Astrophysics FREYA
- Name of the cluster:
FREYA
- Institution:
Max Planck Institute for Astrophysics
Login nodes:
|
|
|
|
Hardware Configuration:
login nodes freya[01-04] : 2 x Intel(R) Xeon(R) Gold 6138 CPU @ 2.00GHz; 40 cores per node; 384 GB RAM
100 execution nodes freya[073-104,109-176] for parallel computing with a total amount of 6880 CPU cores; 2 x Intel(R) Xeon(R) Gold 6138 CPU @ 2.00GHz; 192 GB RAM
4 execution nodes freya[104-108] for parallel computing with a total amount of 160 CPU cores; 2 x Intel(R) Xeon(R) Gold 6138 CPU @ 2.00GHz; 384 GB RAM
8 execution nodes freyag[01-08] for parallel GPU computing with a total amount of 320 CPU cores; 2 x Intel(R) Xeon(R) Gold 6138 CPU @ 2.00GHz; 384 GB RAM; 2 x Nvidia Tesla P100-PCIE-16GB GPUs per node
4 execution nodes freyag[09-12] for parallel GPU computing with a total amount of 160 CPU cores; 2 x Intel(R) Xeon(R) Gold 6138 CPU @ 2.00GHz; 384 GB RAM; 2 x Nvidia Tesla V100-PCIE-32GB GPUs per node
11 execution nodes freyag[201-211] for parallel GPU computing with a total amount of 480 CPU cores; 2 x Intel(R) Xeon(R) Platinum 8268 CPU @ 2.90GHz; 384 GB RAM; 4 x Nvidia Tesla A100-PCIE-40GB GPUs per node
node interconnect is based on Intel Omni-Path Fabric (Speed: 100Gb/s)
Filesystems:
- /u
shared home filesystem; GPFS-based; user quotas (currently 900 GB, 1M files) enforced; quota can be checked with ‘/usr/lpp/mmfs/bin/mmlsquota’.
- /freya/ptmp
shared scratch filesystem (1.7 PB); GPFS-based; no quotas enforced.
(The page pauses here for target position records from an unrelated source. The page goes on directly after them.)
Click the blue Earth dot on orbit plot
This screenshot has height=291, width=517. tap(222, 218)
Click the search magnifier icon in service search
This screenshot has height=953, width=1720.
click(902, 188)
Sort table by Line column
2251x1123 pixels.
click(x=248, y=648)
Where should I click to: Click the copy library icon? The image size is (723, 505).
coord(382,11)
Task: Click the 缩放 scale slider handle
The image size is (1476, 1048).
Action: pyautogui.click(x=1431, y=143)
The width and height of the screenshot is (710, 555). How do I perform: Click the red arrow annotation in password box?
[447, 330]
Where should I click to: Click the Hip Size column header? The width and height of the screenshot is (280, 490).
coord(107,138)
NO BACKUPS!
- /virgotng
shared scratch filesystem (8.0 PB); GPFS-based; no quotas enforced. NO BACKUPS
Compilers and Libraries:
The “module” subsystem is implemented on FREYA. Please use ‘module available’ to see all available modules.
Intel compilers (-> ‘module load intel’): icc, icpc, ifort
GNU compilers (-> ‘module load gcc’): gcc, g++, gfortran
Intel MKL (‘module load mkl’): $MKL_HOME defined; libraries found in $MKL_HOME/lib/intel64
Intel MPI 2017.4 (‘module load impi’): mpicc, mpigcc, mpiicc, mpiifort, mpiexec, …´
GPGPU computing (‘module load cuda’): nvcc, …
Batch system based on Slurm:
sbatch, srun, squeue, sinfo, scancel, scontrol, s*
current max. turnaround time (wallclock): 24 hours
max. nodes limit per user: 92
four partitions: p.24h (default), p.test, p.gpu & p.gpu.ampere
p.test partition: has 4 nodes with 2 Nvidia Pascal gpus and 30 min run time
sample batch scripts can be found on Cobra home page (must be modified for FREYA)
Useful tips:
Nodes in p.test partition are in shared mode, default memory per job set to 9500 MB. To allocate necessary amount of memory use --mem parameter.
Nvidia Pascal and Volta GPUs are available in p.gpu partition. To use them add in your slurm scripts #SBATCH -p p.gpu and choose how many GPUs to have #SBATCH --gres=gpu:1 or #SBATCH --gres=gpu:2 To use Volta or Pascal GPUs add type of GPUs into the --gres parameter: --gres=gpu:p100:1 or --gres=gpu:v100:2
Nodes in p.gpu partition are in exclusive mode i.e. jobs allocate entire nodes.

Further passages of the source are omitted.